So they had a little bit of a bias there and so you have got this idea over, well, maybe it’s more of a, maybe I’d use it to manage flares, because I am comfortable with the first entrant, Dupixent, of course. But that’s not what we see in the market now.

As we look across the globe, this is clearly not a flare management. In fact, the payers wouldn’t even allow that. This is a long-term chronic disease and the derm segments are using it as a chronic therapy to control curable itch and very severe skin issues.

And so that whole idea from our surveys and our work in the field was just more of the derms trying to process and understand how the new JAK innovation would come to the market, particularly in Rinvoq.
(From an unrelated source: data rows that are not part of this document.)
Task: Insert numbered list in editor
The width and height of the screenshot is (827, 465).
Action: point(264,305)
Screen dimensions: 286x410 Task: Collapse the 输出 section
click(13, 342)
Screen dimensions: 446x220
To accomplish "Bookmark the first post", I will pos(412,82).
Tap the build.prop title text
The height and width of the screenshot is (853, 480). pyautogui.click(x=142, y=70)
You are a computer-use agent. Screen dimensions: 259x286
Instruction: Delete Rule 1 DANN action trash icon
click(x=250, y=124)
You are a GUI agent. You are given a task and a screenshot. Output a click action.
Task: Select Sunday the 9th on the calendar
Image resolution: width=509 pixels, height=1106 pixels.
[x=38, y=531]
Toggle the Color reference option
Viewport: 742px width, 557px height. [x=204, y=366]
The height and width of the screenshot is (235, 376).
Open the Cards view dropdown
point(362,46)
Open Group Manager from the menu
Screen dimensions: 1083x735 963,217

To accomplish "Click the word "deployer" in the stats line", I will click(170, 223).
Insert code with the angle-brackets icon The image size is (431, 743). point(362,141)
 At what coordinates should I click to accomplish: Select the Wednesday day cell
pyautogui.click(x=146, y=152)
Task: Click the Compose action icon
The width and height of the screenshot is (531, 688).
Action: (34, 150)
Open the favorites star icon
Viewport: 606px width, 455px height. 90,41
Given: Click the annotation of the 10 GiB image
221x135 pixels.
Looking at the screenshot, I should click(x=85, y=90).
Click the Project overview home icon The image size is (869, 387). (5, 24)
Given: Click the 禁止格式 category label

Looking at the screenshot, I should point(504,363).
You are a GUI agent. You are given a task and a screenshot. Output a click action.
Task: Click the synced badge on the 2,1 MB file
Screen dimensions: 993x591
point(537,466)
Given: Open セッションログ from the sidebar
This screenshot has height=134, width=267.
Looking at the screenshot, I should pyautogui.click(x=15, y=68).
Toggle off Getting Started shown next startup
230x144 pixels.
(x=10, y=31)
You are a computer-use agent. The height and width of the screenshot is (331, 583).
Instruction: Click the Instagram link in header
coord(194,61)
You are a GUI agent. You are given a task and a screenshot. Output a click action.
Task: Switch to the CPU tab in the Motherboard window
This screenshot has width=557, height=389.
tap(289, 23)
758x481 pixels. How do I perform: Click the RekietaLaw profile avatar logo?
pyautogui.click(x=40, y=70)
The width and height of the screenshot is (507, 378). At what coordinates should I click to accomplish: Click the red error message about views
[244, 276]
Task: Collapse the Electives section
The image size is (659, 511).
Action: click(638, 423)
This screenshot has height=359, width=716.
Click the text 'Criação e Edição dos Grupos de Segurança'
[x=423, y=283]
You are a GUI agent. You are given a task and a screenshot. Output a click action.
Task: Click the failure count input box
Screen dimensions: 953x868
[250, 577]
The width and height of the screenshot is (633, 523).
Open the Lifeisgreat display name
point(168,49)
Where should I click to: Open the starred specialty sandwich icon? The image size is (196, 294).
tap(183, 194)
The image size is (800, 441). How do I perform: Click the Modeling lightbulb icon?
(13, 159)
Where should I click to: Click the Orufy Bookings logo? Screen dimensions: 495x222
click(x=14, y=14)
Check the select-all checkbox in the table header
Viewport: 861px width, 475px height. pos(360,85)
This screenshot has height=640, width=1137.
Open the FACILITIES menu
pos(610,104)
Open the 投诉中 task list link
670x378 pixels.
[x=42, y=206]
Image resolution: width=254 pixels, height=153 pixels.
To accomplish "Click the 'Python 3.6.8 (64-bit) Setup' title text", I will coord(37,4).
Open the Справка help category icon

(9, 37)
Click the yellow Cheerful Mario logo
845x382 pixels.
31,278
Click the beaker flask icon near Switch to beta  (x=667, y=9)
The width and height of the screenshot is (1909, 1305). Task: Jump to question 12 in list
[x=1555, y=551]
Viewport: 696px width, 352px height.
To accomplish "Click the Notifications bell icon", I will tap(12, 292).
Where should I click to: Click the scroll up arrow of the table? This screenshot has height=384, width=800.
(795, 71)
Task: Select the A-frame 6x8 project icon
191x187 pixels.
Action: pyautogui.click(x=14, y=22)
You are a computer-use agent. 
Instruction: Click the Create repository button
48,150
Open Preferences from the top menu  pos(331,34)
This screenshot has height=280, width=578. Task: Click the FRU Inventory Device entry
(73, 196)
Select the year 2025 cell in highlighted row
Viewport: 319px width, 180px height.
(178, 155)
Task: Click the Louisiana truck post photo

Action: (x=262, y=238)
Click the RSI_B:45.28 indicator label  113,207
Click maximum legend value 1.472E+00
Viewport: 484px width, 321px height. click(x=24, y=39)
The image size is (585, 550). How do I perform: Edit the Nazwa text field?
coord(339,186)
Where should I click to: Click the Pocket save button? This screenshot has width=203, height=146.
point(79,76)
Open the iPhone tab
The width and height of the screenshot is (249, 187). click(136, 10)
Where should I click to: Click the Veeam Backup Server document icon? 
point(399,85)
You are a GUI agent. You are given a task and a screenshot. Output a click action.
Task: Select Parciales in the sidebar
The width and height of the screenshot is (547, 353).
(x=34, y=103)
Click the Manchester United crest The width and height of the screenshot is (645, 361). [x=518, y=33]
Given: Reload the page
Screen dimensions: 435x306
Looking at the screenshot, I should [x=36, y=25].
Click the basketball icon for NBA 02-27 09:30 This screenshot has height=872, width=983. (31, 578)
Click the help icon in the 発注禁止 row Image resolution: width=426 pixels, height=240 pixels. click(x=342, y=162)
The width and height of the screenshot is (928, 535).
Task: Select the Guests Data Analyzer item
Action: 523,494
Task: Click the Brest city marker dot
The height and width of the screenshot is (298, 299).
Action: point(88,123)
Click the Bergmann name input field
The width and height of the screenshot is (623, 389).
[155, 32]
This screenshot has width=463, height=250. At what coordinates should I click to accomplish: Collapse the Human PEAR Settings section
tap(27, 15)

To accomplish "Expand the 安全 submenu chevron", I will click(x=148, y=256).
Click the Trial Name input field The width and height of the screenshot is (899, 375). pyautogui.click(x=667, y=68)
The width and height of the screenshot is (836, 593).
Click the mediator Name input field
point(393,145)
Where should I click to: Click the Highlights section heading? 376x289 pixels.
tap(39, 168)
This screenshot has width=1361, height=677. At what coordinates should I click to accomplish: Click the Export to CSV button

So we see that and I will give some sense over, you have to remember, the overall penetration into the moderate to severe atopic derm segment is about 3% or 4%. So it’s far, far below penetration rates that we see globally in psoriasis, about 12% or 13% or in IBD at 30% to 40%. So there’s huge runway here.

So the key thing that we see, when we look at our performance versus Dupixent, we have about in the U.S. in the mid-teens of an in-play share, okay? About 35% of that in-play share is from the segment of the derms that are using it before Dupixent. That’s quite surprising to some of the onlookers, because I think this will automatically be second line.

In the international markets, we see in-play share that’s in the 25% up to 35% with an even higher index towards frontline in front of Dupixent, because the drug is very powerful and it also works incredibly fast on that skin and itch, and once the patients are on it, they are like, this is really relieving my disease.

So to answer your first question, we are going to see the global derm community really understand the importance of Rinvoq as a chronic therapy to control the condition, and it is as I mentioned, a very attractive market that we are playing in and doing very, very well.

Chris Raymond

Yeah. I think then the one surprise, I guess, we have had from our work is that, common wisdom, I guess, before we really start delving into this is that derms generally are afraid of safety issues. The black box warning would have scared them off and that doesn’t appear to really have happened?

Jeff Stewart

No. There is — in general, no. I mean, again, they have never had a JAK. I mean, I can remember back when we launched psoriasis, right? And if you looked at the — let’s take the U.S., 8,000 or 9,000 derms. For many, many years early a decade ago or more than a decade ago, you had only maybe 500 prescribers.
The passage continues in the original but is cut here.